**Data records:**
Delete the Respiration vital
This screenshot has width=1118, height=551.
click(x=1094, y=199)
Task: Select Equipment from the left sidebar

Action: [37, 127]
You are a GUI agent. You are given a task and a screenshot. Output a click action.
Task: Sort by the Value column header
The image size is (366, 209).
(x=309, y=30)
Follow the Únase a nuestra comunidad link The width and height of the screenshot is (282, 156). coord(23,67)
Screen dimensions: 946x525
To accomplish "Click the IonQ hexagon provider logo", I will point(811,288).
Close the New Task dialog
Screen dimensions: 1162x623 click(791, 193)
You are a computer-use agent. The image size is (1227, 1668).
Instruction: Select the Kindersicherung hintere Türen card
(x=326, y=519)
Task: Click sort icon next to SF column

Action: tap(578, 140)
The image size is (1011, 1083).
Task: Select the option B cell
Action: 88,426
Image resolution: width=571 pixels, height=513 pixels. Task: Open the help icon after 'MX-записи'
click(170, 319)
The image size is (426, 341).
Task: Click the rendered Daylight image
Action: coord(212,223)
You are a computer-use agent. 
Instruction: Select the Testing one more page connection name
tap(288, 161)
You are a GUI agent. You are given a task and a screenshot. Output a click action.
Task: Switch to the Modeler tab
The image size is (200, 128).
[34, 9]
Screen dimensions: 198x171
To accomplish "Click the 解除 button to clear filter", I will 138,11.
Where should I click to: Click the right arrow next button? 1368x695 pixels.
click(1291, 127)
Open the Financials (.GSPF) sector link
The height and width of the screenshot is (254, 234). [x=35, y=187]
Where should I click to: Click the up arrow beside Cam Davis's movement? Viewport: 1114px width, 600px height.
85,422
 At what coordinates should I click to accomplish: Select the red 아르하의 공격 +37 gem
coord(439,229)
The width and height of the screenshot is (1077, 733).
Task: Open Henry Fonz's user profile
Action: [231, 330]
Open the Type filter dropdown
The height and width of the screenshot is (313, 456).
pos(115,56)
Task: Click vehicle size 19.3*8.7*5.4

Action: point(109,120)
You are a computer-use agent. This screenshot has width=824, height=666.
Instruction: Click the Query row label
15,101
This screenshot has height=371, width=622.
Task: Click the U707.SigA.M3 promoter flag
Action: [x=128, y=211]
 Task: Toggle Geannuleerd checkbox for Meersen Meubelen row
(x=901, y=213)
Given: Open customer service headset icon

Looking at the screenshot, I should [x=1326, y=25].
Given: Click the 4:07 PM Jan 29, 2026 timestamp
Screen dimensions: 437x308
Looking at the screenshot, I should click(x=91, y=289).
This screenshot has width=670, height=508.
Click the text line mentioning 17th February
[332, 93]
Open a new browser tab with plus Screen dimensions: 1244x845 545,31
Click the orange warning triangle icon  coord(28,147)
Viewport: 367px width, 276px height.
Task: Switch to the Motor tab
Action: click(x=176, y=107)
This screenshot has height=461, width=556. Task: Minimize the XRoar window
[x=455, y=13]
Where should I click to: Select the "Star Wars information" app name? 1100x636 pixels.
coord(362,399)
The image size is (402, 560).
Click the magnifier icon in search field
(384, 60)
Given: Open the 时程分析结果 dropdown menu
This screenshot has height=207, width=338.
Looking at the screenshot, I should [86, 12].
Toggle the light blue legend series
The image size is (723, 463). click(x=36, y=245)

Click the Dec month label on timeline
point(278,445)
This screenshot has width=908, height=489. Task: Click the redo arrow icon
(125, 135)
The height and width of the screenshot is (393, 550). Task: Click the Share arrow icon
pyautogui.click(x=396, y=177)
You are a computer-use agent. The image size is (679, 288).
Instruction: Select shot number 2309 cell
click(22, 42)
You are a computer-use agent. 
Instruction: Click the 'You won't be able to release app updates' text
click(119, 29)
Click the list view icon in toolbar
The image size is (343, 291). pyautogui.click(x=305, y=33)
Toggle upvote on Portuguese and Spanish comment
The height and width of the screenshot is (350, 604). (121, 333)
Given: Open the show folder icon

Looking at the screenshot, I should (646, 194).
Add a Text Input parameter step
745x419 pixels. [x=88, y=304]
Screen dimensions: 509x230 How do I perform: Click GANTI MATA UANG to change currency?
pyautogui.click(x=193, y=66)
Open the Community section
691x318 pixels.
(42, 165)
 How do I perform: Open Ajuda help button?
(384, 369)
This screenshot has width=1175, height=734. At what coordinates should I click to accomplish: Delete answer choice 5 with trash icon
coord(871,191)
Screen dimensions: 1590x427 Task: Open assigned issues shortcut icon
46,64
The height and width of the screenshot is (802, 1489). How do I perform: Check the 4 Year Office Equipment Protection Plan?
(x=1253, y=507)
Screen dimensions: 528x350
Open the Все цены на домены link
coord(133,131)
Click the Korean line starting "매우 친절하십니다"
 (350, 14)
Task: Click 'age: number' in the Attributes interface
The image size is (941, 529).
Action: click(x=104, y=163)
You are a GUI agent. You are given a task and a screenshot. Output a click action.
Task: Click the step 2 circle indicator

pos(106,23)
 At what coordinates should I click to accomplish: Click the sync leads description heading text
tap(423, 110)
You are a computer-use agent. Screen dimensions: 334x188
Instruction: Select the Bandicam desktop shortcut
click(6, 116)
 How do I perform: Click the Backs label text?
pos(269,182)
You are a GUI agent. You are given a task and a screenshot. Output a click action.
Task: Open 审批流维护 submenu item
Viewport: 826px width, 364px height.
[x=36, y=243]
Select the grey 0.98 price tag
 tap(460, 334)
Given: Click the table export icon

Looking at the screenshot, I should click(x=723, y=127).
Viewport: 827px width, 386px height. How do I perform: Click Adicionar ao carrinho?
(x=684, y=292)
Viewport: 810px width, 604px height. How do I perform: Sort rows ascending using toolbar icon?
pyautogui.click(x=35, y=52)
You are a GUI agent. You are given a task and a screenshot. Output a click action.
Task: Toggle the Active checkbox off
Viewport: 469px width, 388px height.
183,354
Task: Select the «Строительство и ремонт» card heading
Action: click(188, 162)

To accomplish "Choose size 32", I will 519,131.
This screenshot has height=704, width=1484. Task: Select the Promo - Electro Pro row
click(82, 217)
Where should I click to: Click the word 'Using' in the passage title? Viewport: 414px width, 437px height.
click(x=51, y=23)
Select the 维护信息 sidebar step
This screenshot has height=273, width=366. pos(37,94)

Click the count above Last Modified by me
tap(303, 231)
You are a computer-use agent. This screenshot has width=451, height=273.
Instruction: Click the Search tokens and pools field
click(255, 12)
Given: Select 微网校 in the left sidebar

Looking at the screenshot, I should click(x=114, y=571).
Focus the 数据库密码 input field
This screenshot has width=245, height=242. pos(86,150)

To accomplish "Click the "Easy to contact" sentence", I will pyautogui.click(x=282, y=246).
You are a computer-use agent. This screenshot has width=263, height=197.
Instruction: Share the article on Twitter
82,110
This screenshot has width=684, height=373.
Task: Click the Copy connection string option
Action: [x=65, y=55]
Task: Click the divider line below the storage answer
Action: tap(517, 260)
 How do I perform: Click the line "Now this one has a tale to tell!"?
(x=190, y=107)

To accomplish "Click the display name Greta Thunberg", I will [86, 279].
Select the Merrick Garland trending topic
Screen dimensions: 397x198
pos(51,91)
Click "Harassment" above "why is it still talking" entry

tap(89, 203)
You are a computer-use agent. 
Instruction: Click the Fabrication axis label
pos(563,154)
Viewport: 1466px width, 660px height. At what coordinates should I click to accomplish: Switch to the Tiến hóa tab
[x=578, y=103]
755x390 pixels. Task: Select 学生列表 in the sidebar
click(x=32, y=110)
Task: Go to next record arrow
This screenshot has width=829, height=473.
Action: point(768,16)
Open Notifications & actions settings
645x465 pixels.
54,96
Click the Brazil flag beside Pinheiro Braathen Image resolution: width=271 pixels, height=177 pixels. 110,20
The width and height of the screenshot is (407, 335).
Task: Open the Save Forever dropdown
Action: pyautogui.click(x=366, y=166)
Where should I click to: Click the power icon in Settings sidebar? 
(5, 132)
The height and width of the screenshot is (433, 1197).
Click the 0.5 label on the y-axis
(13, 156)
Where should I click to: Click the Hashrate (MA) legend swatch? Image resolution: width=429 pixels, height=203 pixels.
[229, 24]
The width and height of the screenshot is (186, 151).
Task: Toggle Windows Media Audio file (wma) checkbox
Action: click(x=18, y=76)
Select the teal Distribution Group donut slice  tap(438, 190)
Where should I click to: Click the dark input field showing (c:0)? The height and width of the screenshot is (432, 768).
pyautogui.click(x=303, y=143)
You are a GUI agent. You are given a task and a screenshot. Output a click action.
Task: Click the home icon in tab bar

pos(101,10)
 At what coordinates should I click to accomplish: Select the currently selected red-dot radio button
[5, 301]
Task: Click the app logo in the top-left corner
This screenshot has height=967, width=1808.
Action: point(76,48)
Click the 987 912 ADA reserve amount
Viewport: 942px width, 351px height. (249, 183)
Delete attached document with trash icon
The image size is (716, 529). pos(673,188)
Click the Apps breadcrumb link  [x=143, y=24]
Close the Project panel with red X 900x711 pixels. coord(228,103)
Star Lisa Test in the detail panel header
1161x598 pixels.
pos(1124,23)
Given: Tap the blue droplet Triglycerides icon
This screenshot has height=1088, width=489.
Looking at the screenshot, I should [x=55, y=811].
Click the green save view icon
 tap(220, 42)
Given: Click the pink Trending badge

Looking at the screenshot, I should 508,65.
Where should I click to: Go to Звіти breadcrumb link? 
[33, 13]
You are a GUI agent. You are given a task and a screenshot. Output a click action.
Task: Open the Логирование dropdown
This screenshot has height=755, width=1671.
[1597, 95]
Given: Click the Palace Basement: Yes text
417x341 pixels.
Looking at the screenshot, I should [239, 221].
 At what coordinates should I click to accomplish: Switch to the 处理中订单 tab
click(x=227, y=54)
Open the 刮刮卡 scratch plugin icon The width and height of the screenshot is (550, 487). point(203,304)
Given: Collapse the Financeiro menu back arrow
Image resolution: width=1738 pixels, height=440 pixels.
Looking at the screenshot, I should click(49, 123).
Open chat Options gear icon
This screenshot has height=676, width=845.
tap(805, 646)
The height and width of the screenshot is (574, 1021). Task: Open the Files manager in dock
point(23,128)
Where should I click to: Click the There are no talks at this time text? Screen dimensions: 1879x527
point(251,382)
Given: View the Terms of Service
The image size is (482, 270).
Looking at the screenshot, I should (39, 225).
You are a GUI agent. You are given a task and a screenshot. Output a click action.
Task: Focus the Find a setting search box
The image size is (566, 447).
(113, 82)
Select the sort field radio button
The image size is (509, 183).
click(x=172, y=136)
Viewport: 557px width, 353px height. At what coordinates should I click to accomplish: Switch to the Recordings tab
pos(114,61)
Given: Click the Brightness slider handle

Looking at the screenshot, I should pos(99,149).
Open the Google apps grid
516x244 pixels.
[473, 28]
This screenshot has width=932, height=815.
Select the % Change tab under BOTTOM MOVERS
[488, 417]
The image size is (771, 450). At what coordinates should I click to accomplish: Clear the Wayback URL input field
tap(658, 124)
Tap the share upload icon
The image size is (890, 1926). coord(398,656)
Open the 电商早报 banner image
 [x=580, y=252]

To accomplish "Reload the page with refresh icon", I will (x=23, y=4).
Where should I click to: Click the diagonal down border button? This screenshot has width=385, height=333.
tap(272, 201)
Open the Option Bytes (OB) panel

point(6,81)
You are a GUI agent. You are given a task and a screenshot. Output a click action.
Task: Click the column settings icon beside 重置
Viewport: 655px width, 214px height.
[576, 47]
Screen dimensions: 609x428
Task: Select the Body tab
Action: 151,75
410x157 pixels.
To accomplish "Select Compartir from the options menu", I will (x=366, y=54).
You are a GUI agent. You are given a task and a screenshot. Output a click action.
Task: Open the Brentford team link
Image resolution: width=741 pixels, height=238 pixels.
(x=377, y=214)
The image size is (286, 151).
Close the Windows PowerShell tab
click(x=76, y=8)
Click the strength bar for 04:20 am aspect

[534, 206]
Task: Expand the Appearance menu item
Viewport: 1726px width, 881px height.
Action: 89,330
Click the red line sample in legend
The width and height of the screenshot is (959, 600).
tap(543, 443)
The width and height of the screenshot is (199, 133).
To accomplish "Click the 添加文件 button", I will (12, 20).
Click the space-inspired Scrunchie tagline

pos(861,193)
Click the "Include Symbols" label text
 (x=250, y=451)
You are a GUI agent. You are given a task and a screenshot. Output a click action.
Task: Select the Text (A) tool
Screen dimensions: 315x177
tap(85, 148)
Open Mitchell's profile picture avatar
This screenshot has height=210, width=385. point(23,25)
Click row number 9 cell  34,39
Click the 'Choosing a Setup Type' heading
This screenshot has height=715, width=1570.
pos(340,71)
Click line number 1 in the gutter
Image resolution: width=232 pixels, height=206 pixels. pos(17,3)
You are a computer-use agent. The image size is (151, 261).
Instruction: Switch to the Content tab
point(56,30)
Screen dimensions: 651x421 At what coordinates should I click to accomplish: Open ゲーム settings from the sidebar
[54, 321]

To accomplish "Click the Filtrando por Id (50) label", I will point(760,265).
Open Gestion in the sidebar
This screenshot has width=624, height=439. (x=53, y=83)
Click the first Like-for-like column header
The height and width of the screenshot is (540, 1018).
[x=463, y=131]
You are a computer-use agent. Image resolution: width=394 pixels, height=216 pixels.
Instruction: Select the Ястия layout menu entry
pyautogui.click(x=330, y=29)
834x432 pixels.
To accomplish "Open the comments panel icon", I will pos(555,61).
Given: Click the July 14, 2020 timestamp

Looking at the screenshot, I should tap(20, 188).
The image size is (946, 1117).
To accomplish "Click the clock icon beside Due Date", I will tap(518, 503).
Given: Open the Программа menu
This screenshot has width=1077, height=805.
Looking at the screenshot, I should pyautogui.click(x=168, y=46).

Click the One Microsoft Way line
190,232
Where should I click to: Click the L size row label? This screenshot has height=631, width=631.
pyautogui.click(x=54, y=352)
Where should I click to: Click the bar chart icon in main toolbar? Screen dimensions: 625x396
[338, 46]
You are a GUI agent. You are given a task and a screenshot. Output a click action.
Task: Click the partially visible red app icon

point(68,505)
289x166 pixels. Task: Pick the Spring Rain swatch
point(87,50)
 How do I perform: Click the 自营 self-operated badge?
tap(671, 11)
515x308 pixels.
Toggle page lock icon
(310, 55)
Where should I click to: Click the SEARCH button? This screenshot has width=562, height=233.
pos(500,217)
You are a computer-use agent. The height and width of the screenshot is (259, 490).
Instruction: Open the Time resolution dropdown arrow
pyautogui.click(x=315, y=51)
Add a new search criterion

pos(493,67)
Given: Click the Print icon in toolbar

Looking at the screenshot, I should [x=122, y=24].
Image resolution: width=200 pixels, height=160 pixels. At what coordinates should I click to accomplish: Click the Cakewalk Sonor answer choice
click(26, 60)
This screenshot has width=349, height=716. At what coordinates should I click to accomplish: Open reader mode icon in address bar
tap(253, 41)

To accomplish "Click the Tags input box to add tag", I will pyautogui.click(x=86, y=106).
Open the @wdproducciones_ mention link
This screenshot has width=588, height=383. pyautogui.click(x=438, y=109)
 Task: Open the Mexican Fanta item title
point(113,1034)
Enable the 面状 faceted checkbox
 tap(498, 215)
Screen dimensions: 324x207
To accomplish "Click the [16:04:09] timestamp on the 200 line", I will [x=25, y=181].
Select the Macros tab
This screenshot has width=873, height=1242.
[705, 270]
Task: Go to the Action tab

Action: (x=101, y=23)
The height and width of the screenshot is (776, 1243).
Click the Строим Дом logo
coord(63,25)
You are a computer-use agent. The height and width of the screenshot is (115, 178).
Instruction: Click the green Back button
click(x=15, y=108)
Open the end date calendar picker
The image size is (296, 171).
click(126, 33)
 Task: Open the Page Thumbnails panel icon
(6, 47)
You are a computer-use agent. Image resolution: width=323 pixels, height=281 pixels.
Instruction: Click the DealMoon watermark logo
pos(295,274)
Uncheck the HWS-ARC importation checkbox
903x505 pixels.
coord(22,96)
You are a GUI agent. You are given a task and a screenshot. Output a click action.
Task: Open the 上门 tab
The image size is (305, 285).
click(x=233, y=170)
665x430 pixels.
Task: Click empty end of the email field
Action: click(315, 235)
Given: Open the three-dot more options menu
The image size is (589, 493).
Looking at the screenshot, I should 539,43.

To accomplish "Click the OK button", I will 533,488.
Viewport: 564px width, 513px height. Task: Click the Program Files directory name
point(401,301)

**Problem:**
Count every line above that holds the word "filter", and state the number and nothing more.

**Expected answer:**
2